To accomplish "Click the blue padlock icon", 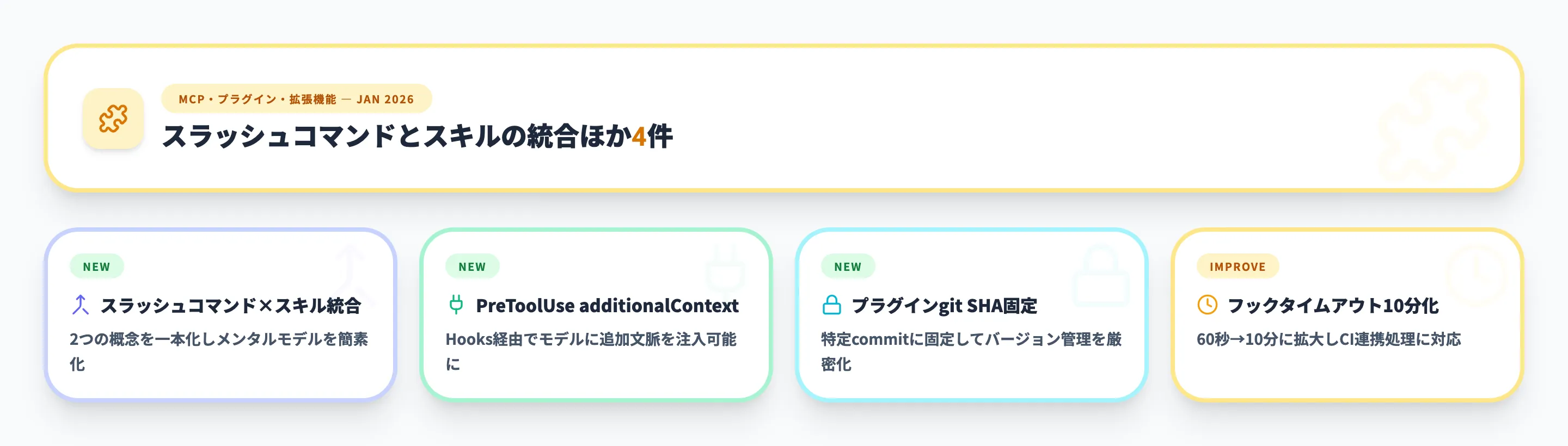I will point(831,305).
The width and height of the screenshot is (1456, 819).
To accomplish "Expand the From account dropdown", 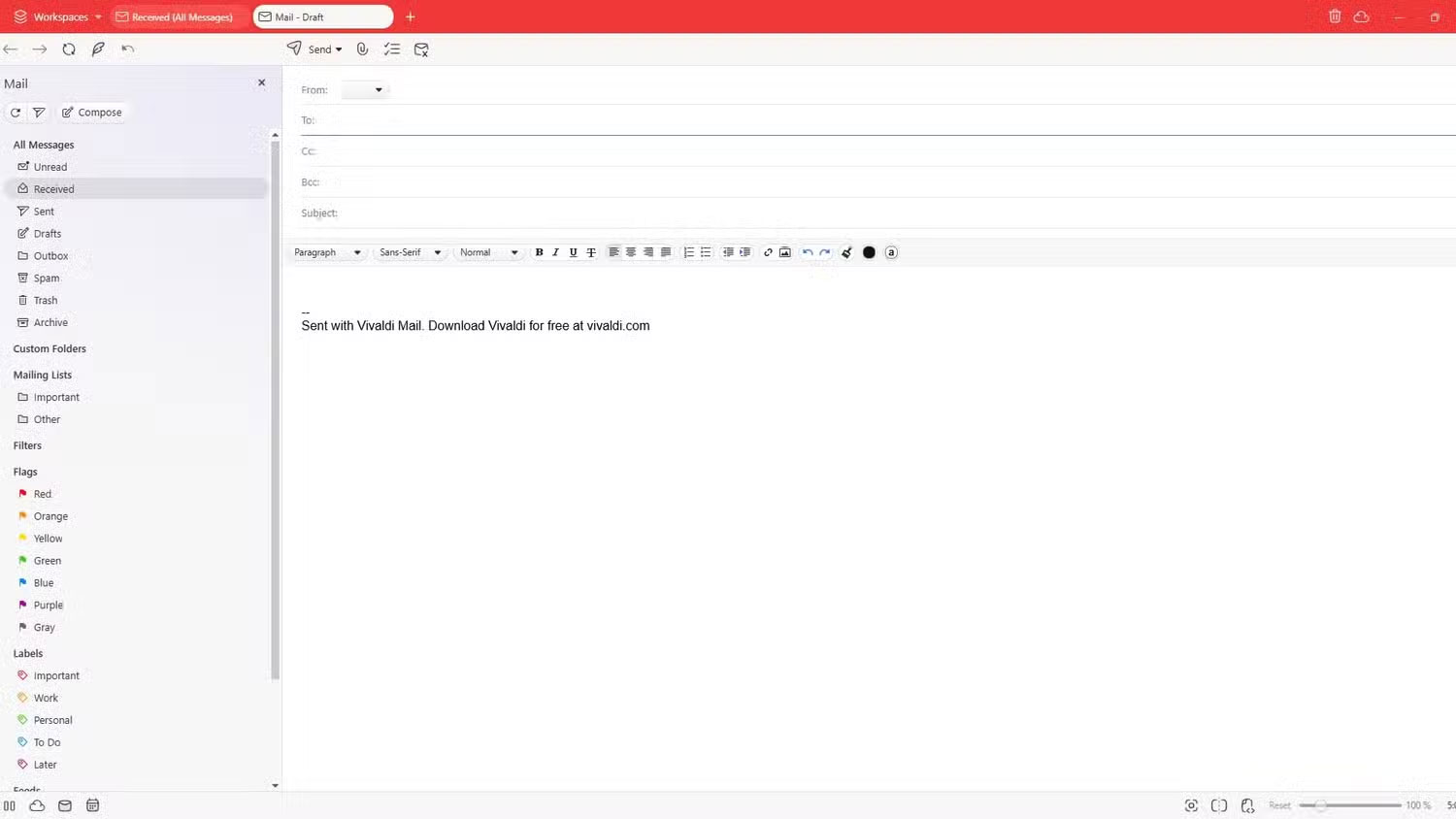I will (364, 90).
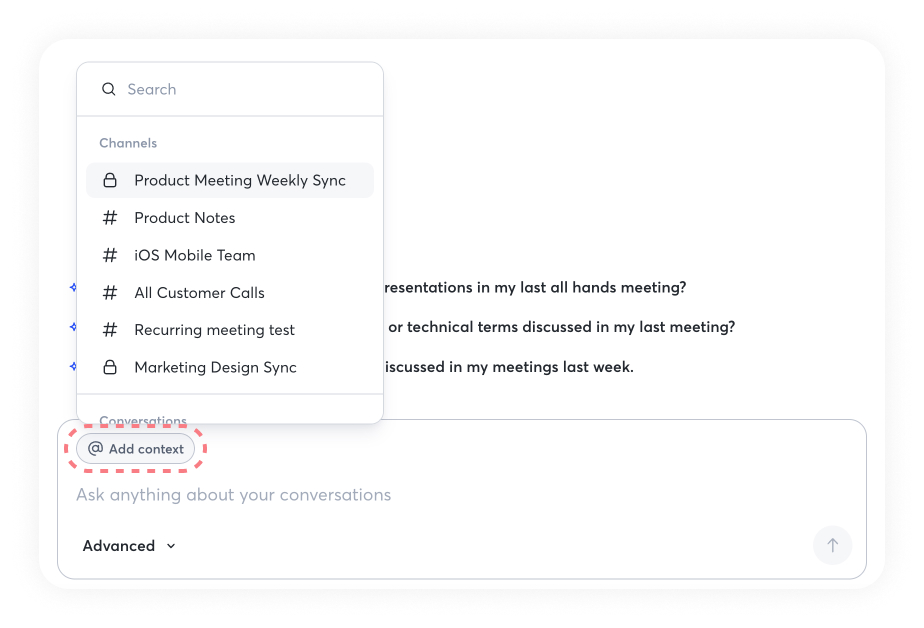This screenshot has height=628, width=924.
Task: Click the hash icon beside Recurring meeting test
Action: coord(111,330)
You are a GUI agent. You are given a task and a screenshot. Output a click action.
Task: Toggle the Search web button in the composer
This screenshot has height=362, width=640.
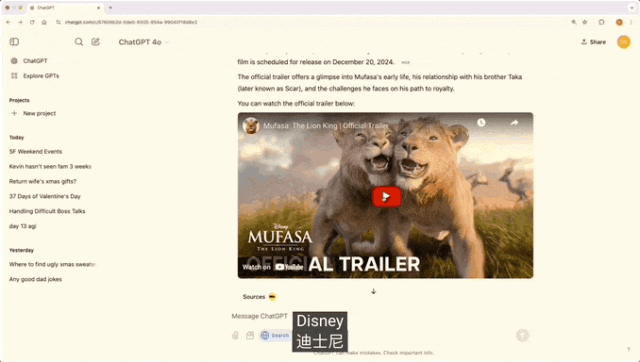pyautogui.click(x=275, y=335)
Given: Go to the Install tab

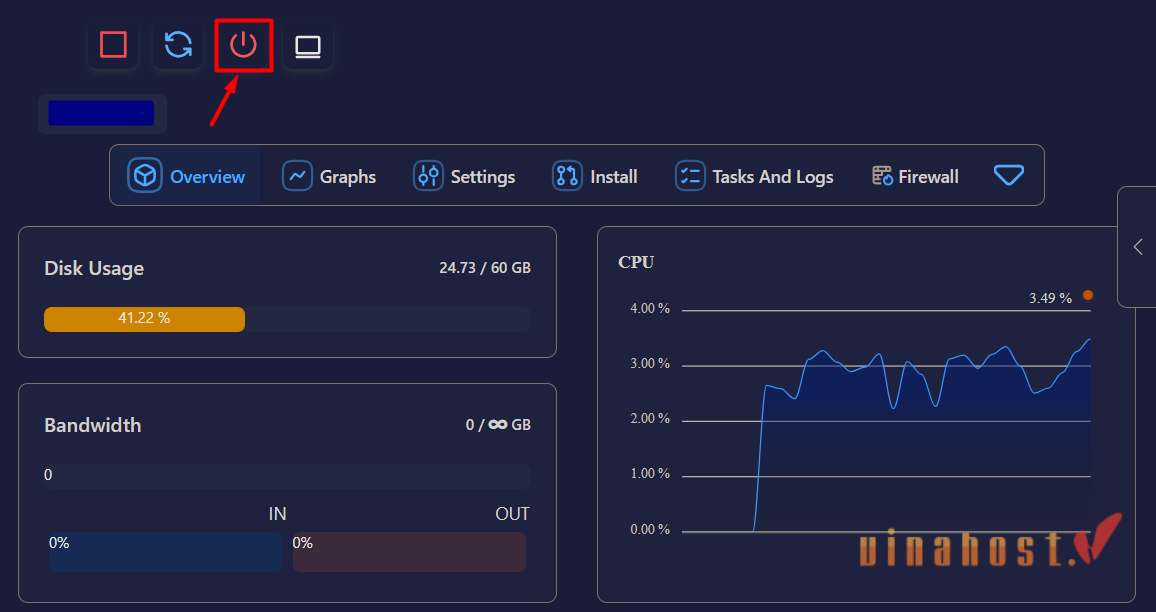Looking at the screenshot, I should tap(595, 177).
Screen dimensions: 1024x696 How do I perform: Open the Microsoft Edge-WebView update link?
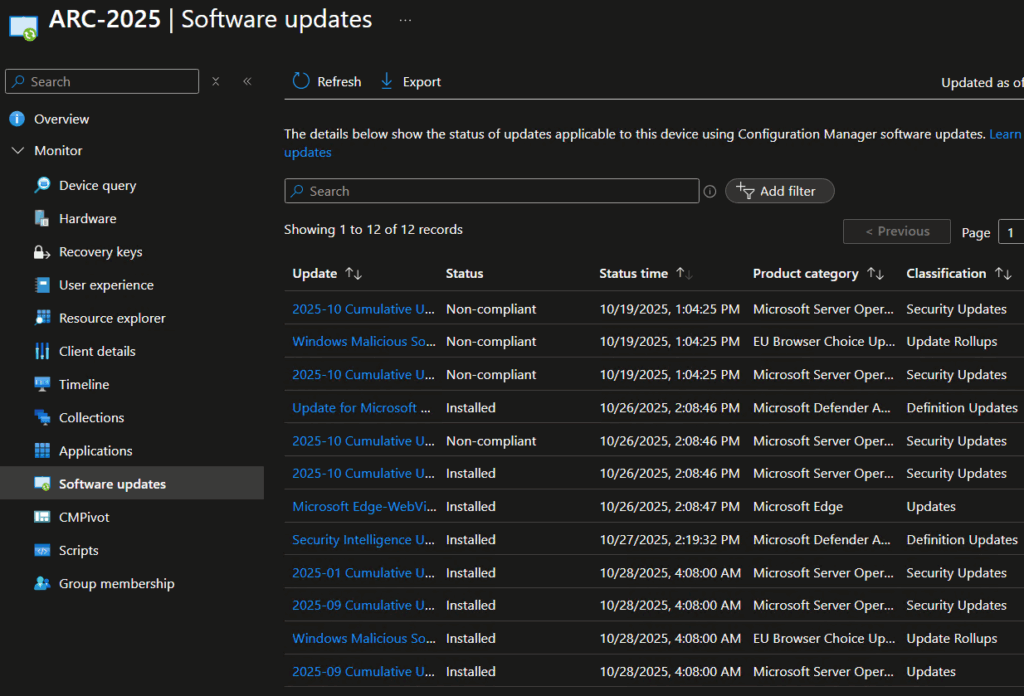point(363,506)
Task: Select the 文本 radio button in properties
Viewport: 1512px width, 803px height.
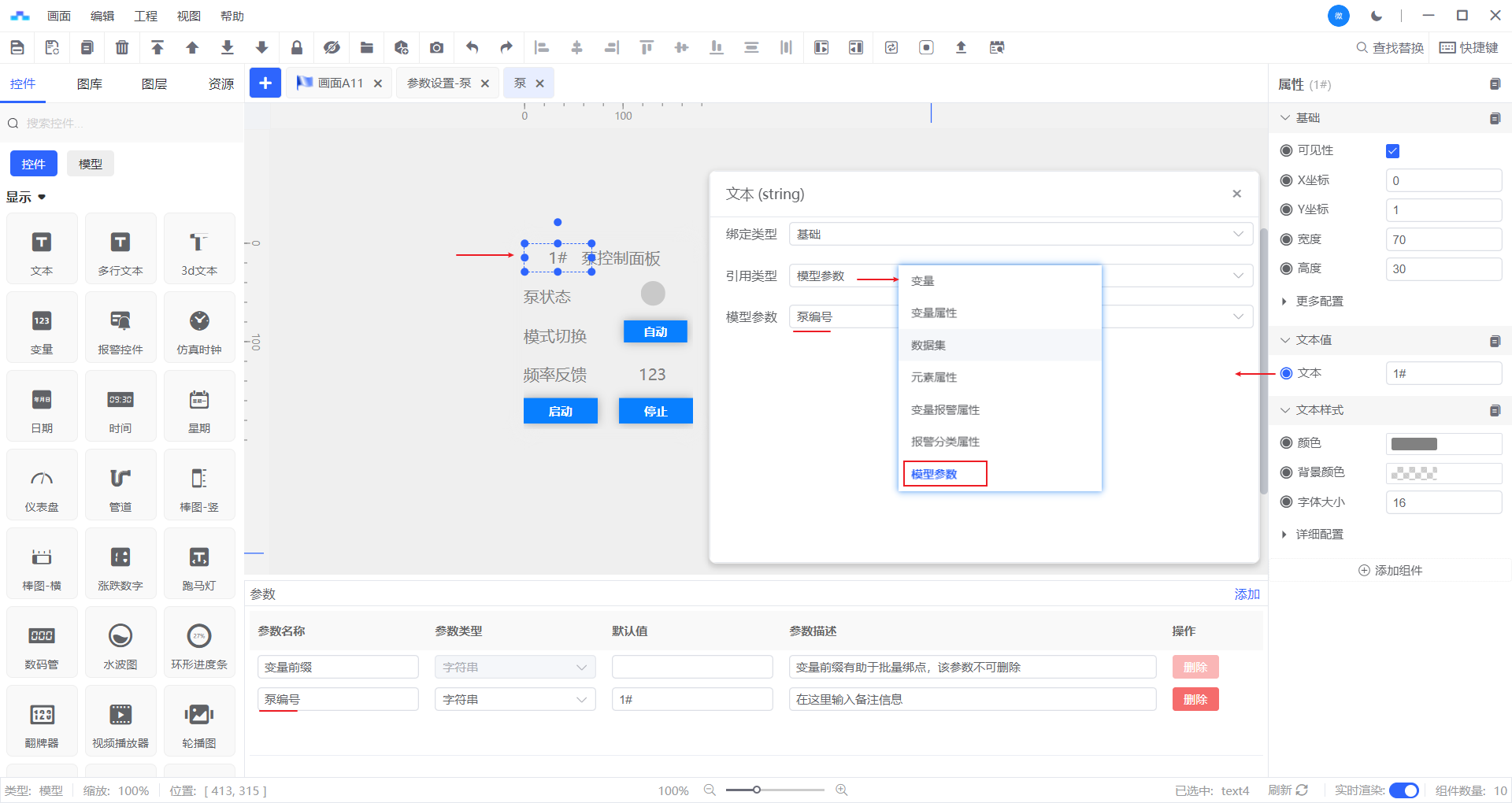Action: pyautogui.click(x=1287, y=373)
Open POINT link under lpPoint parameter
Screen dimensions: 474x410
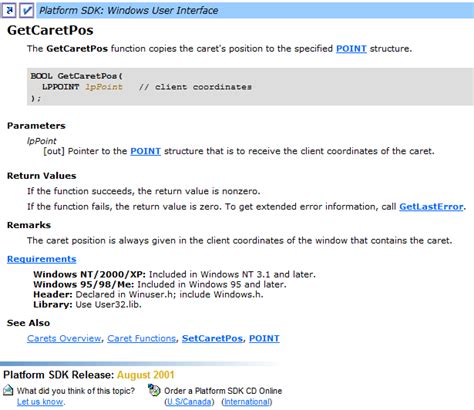(145, 151)
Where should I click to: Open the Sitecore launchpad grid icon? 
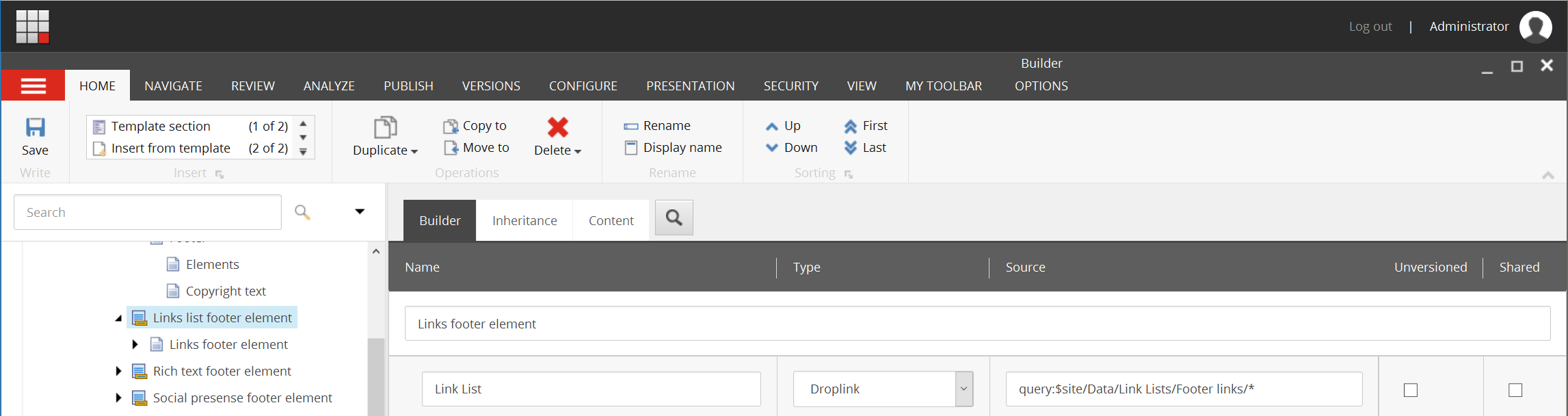(33, 27)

◇ ◇ ◇

_TASK ITEM_. What is needed is an exact restatement of every line from the one containing "Where should I" through the last line of the records, pictures left out.

_EXERCISE RESULT_.
Where should I click to: Open the Sitecore launchpad grid icon? 
(33, 27)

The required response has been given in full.